Incendi boschivi e suolo: quando i micronutrienti diventano pericolosi

Il cromo, normalmente innocuo, può trasformarsi in un metallo tossico dopo il passaggio del fuoco, con rischi per le falde acquifere

Gli incendi boschivi non bruciano solo alberi e vegetazione: possono trasformare elementi naturali del suolo in sostanze pericolose. Una ricerca dell’Università dell’Oregon, pubblicata su Environmental Science & Technology, ha dimostrato che il cromo, presente in forma innocua nel terreno e nelle rocce, può diventare cancerogeno quando sottoposto a temperature tra 350 e 550°C. Gli esperimenti di simulazione di incendi condotti su terreni naturalmente ricchi di cromo hanno evidenziato che la posizione del terreno, come cima o valle, influisce sulla quantità di metallo convertito in forma tossica. Questo fenomeno apre nuove preoccupazioni: i contaminanti possono infiltrarsi nelle falde acquifere, compromettendo la qualità dell’acqua.

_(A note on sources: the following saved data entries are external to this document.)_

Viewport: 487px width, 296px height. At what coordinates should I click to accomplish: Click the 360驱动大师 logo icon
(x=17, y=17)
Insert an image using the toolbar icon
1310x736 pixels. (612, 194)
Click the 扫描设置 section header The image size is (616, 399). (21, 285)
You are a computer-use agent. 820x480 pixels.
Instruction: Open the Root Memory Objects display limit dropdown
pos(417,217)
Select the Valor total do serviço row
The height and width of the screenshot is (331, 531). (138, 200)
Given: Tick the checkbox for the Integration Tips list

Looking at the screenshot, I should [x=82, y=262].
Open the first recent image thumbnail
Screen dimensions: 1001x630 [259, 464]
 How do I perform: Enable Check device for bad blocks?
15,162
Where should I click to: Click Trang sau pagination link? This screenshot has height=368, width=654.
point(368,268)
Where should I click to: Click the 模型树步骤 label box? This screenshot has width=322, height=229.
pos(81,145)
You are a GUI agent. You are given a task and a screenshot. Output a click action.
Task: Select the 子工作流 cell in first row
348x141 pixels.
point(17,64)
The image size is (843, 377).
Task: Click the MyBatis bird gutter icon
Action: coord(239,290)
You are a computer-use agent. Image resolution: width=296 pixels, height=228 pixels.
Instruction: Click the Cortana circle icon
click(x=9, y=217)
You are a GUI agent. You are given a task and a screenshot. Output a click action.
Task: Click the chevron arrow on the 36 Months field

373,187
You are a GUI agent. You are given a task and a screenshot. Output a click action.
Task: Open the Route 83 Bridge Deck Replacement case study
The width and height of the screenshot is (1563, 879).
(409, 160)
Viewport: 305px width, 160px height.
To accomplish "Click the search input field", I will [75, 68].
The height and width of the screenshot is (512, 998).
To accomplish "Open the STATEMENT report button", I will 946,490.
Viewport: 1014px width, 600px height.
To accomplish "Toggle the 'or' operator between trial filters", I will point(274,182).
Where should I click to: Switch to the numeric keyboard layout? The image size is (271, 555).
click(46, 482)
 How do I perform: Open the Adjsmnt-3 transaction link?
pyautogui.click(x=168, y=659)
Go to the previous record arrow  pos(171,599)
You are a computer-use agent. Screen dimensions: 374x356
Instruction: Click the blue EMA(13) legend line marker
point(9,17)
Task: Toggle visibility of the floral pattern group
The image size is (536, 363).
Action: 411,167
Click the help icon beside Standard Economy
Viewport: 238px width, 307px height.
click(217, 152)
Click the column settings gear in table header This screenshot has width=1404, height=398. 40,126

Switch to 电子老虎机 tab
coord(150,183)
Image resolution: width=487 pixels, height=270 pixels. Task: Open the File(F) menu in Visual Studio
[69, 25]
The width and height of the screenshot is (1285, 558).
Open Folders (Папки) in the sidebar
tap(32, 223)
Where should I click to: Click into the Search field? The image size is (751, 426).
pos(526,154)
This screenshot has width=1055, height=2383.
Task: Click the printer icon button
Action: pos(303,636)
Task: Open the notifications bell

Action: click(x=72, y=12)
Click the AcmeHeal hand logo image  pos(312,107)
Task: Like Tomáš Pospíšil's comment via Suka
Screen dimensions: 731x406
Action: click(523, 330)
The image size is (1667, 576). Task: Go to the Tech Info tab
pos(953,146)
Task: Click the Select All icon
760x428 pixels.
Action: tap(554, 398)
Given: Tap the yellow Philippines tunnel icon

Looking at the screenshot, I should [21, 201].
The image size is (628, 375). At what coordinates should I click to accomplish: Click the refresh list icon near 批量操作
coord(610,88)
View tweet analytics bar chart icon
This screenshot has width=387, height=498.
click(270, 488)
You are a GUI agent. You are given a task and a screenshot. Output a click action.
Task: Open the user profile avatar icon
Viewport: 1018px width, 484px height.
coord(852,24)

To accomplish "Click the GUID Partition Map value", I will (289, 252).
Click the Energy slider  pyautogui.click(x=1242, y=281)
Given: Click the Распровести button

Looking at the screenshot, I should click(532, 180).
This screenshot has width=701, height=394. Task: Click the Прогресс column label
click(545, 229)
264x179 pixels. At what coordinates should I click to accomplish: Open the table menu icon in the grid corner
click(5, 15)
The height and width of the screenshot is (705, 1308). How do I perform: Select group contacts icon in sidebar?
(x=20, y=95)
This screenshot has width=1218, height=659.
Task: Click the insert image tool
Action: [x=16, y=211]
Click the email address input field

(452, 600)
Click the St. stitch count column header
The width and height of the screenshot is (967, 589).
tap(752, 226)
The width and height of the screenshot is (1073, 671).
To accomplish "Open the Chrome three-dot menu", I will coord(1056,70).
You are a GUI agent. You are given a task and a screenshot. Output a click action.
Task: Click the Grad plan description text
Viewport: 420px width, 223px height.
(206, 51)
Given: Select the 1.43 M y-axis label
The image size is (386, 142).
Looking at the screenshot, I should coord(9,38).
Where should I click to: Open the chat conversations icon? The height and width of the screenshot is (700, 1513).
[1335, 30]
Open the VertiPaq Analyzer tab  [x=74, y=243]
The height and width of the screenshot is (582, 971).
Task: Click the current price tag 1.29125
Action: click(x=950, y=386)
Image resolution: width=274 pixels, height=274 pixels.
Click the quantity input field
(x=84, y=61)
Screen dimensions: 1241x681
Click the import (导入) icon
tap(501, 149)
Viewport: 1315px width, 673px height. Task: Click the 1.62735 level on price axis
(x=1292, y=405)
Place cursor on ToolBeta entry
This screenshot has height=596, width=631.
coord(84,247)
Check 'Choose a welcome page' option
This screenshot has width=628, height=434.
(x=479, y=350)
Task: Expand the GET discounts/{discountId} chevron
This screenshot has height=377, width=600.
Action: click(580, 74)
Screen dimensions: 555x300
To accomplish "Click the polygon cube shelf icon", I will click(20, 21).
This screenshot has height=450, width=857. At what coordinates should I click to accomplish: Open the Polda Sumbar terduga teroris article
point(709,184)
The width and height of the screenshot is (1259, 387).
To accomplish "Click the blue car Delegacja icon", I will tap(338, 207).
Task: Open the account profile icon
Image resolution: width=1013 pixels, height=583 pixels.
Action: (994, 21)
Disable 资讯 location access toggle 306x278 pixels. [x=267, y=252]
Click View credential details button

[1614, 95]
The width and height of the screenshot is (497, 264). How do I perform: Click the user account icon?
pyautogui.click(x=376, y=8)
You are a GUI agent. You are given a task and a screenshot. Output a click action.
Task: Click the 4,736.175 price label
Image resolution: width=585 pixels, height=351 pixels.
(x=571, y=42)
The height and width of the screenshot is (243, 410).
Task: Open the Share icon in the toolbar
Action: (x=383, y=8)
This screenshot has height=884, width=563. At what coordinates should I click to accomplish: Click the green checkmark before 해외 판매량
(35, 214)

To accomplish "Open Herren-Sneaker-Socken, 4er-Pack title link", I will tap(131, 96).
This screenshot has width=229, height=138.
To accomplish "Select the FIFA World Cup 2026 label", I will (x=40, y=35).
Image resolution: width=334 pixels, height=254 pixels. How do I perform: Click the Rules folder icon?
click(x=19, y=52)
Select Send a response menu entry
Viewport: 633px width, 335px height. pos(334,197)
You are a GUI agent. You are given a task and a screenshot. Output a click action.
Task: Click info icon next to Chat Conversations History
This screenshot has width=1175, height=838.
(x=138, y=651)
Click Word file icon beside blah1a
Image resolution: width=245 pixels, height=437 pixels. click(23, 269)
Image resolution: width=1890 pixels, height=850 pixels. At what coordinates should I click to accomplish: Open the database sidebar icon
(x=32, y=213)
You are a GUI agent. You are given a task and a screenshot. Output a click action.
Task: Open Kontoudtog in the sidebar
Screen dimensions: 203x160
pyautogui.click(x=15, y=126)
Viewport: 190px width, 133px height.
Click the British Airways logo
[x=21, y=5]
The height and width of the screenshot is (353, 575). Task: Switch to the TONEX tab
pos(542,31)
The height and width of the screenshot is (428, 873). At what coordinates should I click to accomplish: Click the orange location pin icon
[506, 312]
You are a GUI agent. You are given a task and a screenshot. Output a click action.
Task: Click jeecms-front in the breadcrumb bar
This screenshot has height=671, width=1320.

La ricerca sottolinea l’urgenza di approfondire l’impatto degli incendi sui metalli pesanti presenti nel suolo. Manganese, piombo e nichel potrebbero comportarsi in modo simile, suggerendo la necessità di test più ampi sulle aree colpite dal fuoco. Inoltre, i tipi e i livelli di contaminanti variano a seconda del paesaggio e dell’influenza umana, rendendo fondamentale un monitoraggio mirato.

Capire come il fuoco modifichi il suolo non è solo un tema accademico: è una questione di sicurezza ambientale e sanitaria, soprattutto in un’era in cui gli incendi boschivi diventano sempre più frequenti ed intensi.